I pendolari dalla Campania al Lazio riproducono gli spostamenti storici di insegnanti che dal Sud vanno a lavorare al Nord. Un esodo destinato ad aumentare con la stabilizzazione prevista dalla Finanziaria di 150mila insegnanti. «Questo è un periodo di vacche grasse per i precari» afferma sorprendentemente Gianfranco Pignatelli, presidente nazionale del Cip (il Comitato insegnanti precari, associazione riconosciuta dal ministero dell’Istruzione che esiste da dieci anni). Presto svelato il motivo del tono trionfale: «Dopo la sfacchinata degli scrutini - spiega Pignatelli - molti titolari di cattedra si prendono un periodo di riposo». Per i precari si tratta invece di fare gli straordinari. I peggiori sono gli insegnanti che si mettono in congedo prima degli scrutini, abbandonando il compito vitale della valutazione degli studenti a un supplente che neanche li conosce e si sobbarca la fatica di riunioni e consigli. Sul pullman, di ritorno a casa, quando la frenesia della mattina lascia il posto alla stanchezza e c’è il tempo per raccontare meglio la propria inesorabile quotidianità. Francesco (Franco) Melissa ha 50 anni e parte da Baiano, provincia di Avellino, alle 4.40 di mattina. Ha moglie e tre figli. Fino al 2001 era disoccupato. Ora è collaboratore scolastico, fa il bidello in una scuola dalle parti di piazza Fiume. Rientra nelle categorie protette perché è orfano di guerra. Da quattro anni fa avanti e indietro ogni giorno per mettere insieme poco più di 900 euro al mese.

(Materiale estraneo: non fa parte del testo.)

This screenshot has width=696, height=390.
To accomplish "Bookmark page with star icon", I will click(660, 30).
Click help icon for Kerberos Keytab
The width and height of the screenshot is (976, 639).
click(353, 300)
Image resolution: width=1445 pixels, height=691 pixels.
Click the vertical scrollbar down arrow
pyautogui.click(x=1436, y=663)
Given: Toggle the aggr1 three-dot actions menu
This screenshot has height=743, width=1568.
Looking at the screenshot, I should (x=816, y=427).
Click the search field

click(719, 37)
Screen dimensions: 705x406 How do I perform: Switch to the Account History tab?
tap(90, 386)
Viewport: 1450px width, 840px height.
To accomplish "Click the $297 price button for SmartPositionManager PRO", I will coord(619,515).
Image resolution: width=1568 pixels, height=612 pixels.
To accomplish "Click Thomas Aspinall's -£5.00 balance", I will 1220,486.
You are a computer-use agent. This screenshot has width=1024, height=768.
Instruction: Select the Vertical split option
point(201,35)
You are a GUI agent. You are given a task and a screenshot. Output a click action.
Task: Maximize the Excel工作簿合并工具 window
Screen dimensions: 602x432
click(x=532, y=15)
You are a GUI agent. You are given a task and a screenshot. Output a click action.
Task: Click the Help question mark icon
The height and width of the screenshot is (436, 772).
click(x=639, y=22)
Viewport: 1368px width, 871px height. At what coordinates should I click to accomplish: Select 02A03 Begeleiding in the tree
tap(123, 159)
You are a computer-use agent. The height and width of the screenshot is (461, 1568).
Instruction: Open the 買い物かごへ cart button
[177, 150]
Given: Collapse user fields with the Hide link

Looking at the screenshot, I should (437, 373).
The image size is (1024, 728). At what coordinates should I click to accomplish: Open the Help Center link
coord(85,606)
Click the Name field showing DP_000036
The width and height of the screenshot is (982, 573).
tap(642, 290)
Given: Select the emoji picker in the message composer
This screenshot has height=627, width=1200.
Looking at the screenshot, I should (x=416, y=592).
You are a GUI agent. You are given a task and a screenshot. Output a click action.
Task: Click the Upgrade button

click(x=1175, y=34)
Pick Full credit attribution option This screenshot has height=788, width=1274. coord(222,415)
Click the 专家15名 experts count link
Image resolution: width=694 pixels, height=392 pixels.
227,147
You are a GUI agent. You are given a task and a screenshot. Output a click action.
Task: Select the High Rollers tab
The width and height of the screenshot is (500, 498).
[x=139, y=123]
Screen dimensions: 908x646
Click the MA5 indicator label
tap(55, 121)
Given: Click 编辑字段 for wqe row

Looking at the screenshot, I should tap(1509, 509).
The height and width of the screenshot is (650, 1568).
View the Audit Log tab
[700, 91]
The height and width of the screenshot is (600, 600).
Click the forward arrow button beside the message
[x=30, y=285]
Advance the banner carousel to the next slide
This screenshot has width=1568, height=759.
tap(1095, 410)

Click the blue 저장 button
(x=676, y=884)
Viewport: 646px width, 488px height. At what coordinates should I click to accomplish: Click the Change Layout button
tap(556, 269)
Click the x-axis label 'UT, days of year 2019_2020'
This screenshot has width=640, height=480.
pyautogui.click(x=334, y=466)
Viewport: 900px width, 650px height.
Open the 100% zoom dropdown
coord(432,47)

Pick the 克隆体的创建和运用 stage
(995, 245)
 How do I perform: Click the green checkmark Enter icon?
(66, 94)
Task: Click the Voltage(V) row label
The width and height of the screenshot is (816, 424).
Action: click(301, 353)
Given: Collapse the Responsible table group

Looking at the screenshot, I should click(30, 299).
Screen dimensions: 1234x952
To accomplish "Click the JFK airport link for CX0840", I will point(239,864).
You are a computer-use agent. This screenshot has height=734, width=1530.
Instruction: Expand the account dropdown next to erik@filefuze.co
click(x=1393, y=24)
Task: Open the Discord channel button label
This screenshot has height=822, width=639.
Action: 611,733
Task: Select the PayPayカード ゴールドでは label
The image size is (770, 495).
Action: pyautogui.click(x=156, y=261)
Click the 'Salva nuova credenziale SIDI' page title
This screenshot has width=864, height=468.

Marietta Squillante è di Civitile, provincia di Napoli: insegnante di sostegno alle superiori. Anche a lei quest’anno è andata tutto sommato bene. «Ho una supplenza annuale a Tivoli. Prima insegnavo nelle scuole private vicino casa, poi mi sono sposata e ho avuto una bambina. Sono in graduatoria a Napoli, ma lì non arrivano mai a chiamarmi. Così ho fatto la scelta di viaggiare, anche se mia figlia sente la mancanza della mamma».

C’è anche un servizio di aiuto notturno: per chi è costretto a restare a Roma fino a tardi - magari un collegio dei docenti va per le lunghe - si mette in moto la rete di solidarietà degli alloggi di fortuna a casa di colleghi, parenti e amici. Basta un posto per stendersi, e d’altronde tutto va bene pur di non pagare il conto di una stanza e intaccare lo stipendio. «La stabilizzazione per molti, sarà l’ultimo treno» conclude Pignatelli, 25 anni di vita da precario. «Non sai da quale stazione passerà, ma non hai nessuna intenzione di perderlo». Di certo agli insegnanti-pendolari l’allenamento non manca: anche questi, che fanno pratica con gli autobus.